1アンティパスト・オードブル・先付(前菜):4〜5 品

【戦略】最初の決断をスムーズにし、オペレーションの負荷を軽減し、お客様にこれから始まるお料理に対する期待感を最大限引き出します。

 

2プリモピアット(パスタ・リゾット・スープ)アントレ・ポタージュ・お造り:4〜5 品

【戦略】 ここに「当店でしか味わえない料理」などのスペシャリティを配置します。「当店の自慢料理」を目当てに来店するお客様を増やす「攻め」の配置です。

 

3セコンドピアット(肉・魚料理)・ブラ・焼物・煮物・:4〜5 品(割烹では6〜8品)
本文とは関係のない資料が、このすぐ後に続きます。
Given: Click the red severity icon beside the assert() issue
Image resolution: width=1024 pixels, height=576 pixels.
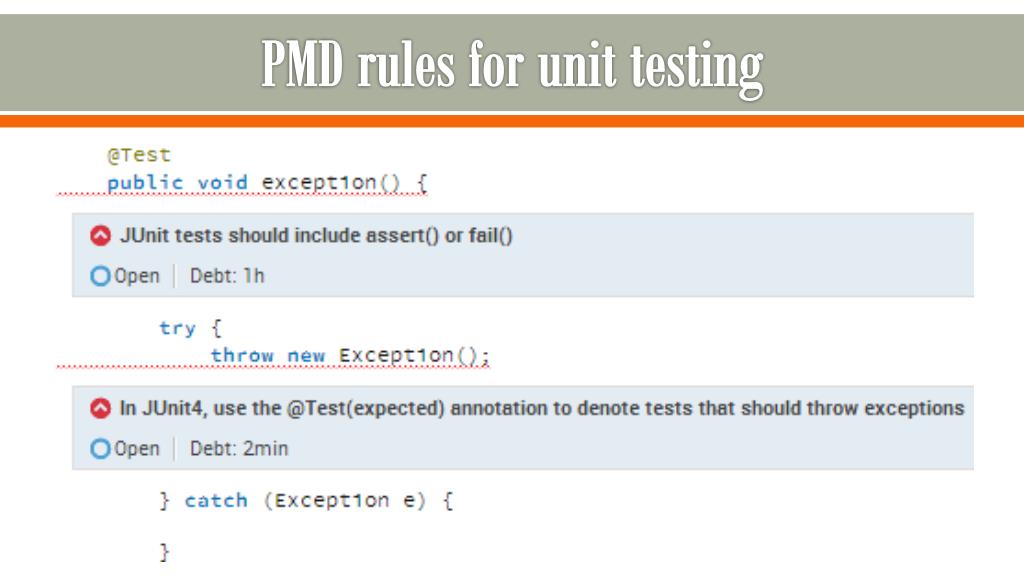Looking at the screenshot, I should pos(100,237).
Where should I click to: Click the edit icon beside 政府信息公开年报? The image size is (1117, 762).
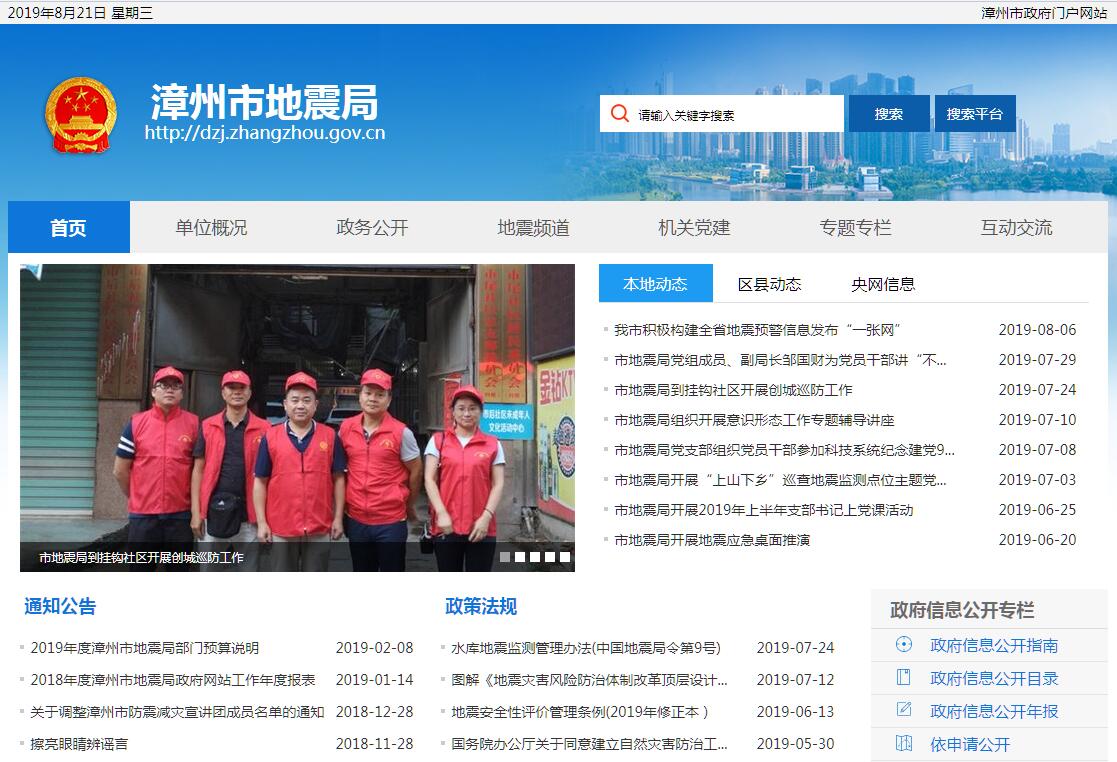(x=904, y=710)
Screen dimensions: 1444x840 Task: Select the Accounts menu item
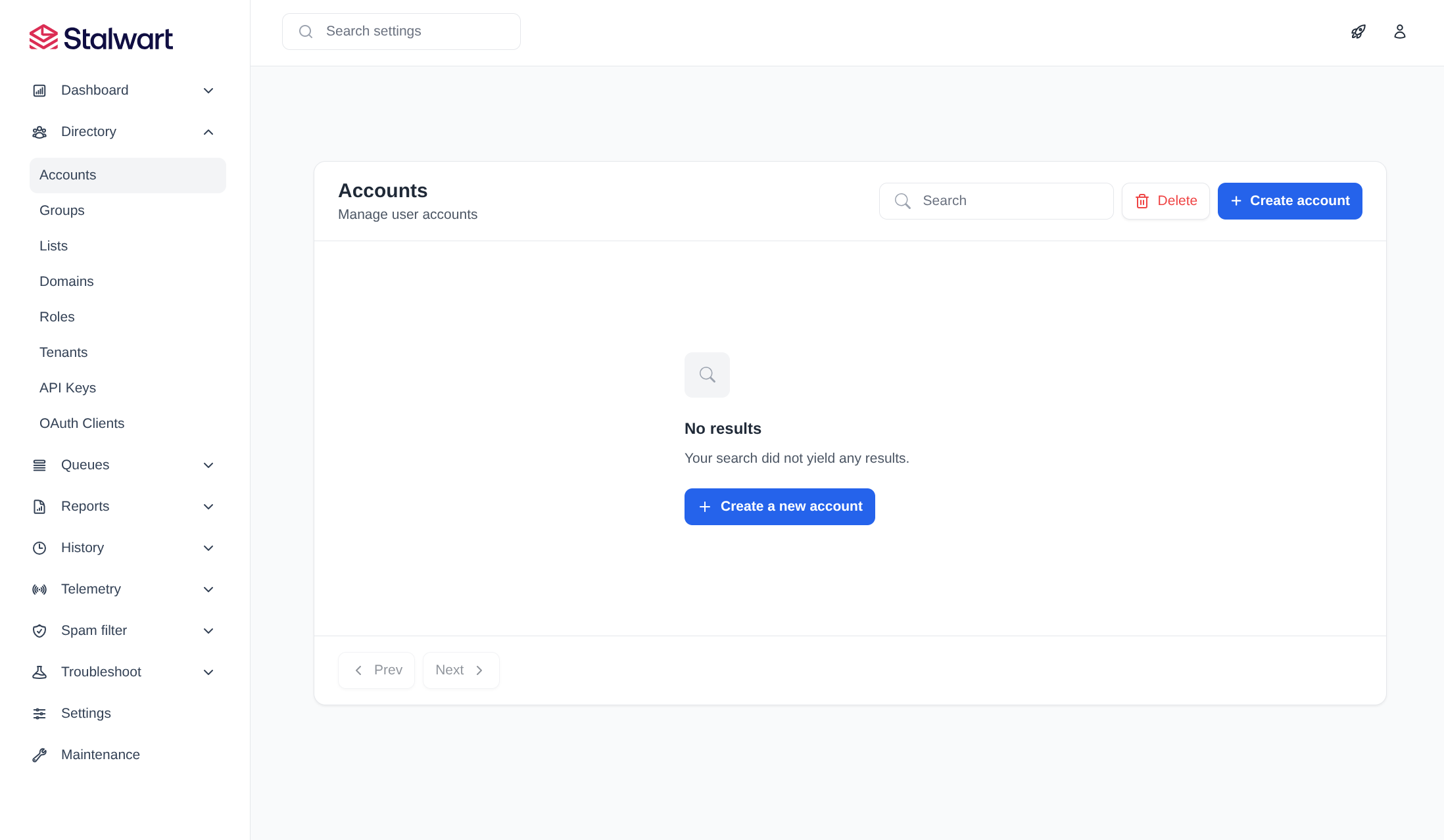click(68, 175)
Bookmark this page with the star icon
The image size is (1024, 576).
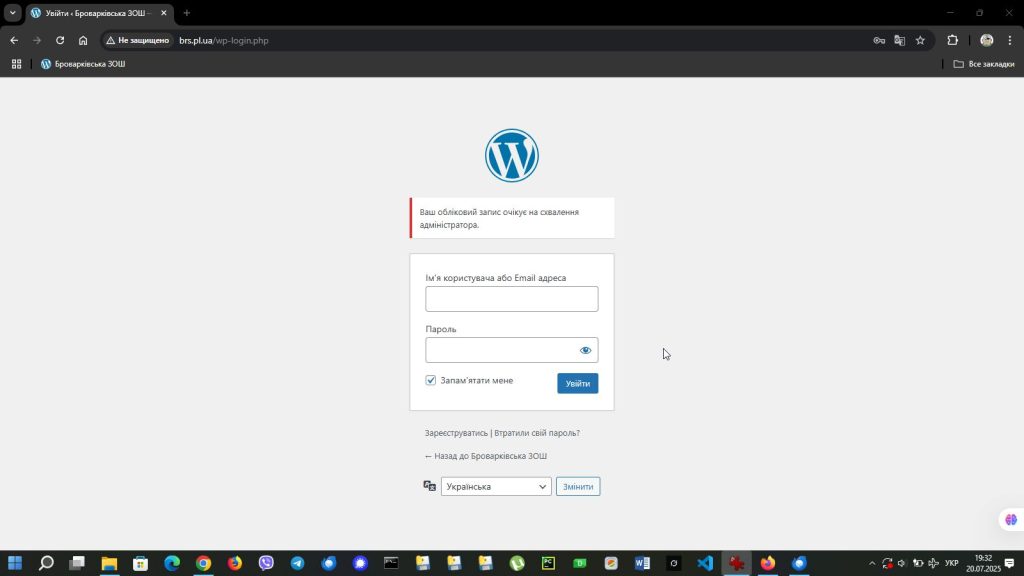(920, 41)
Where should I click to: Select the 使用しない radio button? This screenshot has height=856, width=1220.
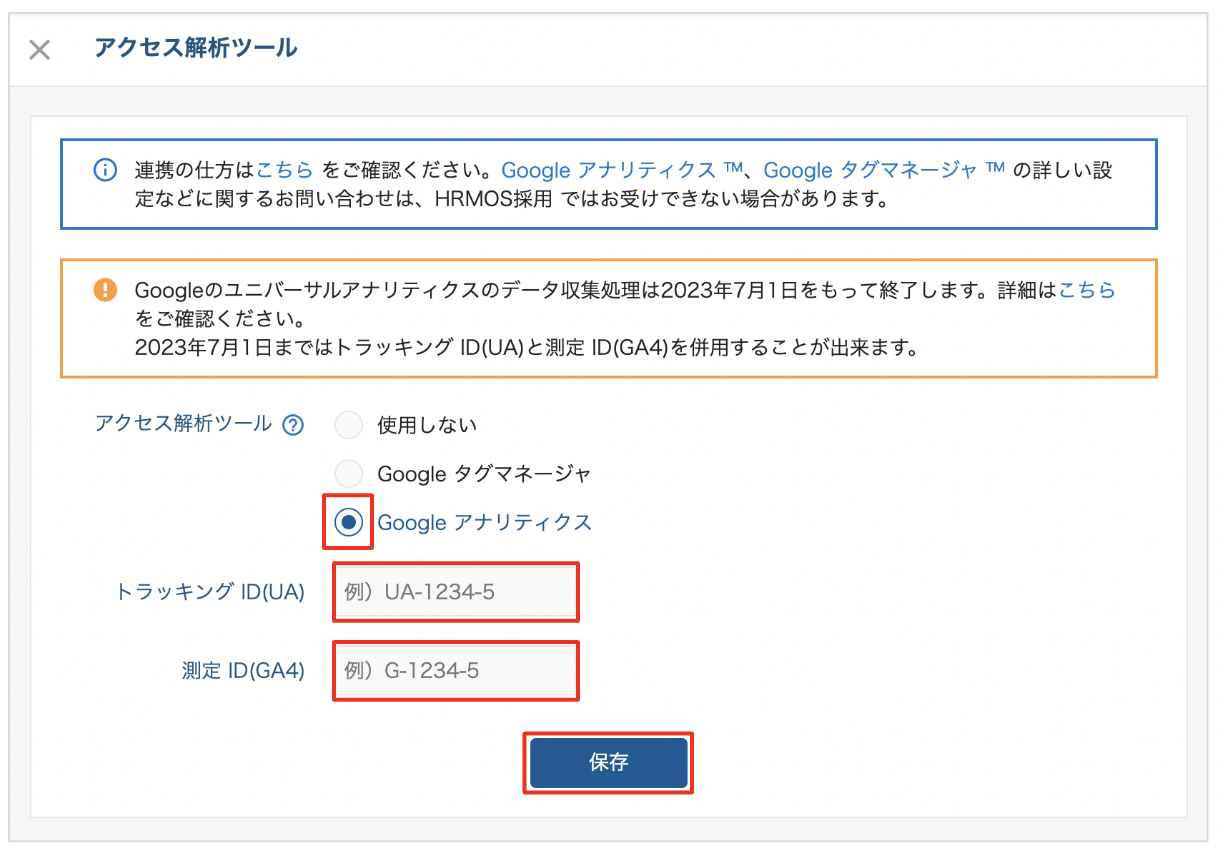tap(348, 425)
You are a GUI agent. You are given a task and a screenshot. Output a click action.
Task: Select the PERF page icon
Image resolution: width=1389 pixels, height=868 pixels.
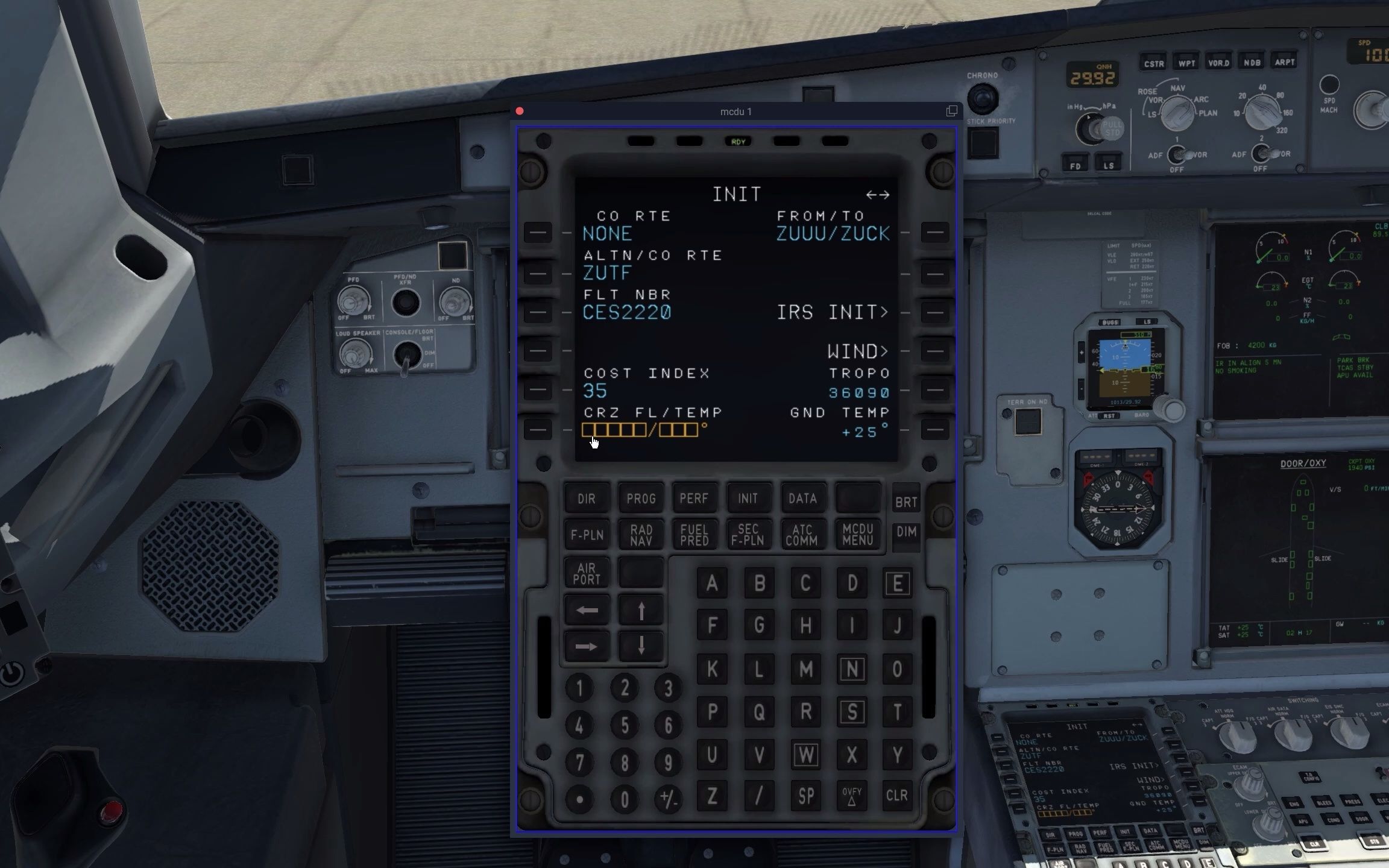coord(694,498)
【戦略】粗利額の最大化を狙う主力商品を厳選し、フレンチでは粗利額の最大化を狙う主力商品では、ソースの調理のためにも、品数を厳選します。

 

割烹では、各調理法ごとに、「これぞ」という一品に絞り込み、提供スピードを最大化します。

 

4 ドルチェ・デザート・:2〜3 品(割烹ではお食事・甘味で3〜4品)

【戦略】 「このドルチェのためにまた来たい」と思わせる看板デザートを配置し、最後の一押しで満足度を最大化します。満足感を充足し、後悔を防ぎます。

 

 

まとめ:カテゴリー内の「絞り込み」が満足度を作る

どの業態においても、各カテゴリーを 3〜5 品、全体で 15〜20 品に収めることで、お客様は「迷うストレス」から解放され、心から食事を楽しめるようになります。

 

スペシャリティは、コースの随所に散りばめても良いのです。むしろ、パスタやデザートに強力な看板料理があることは、再来店を促す大きな動機になります。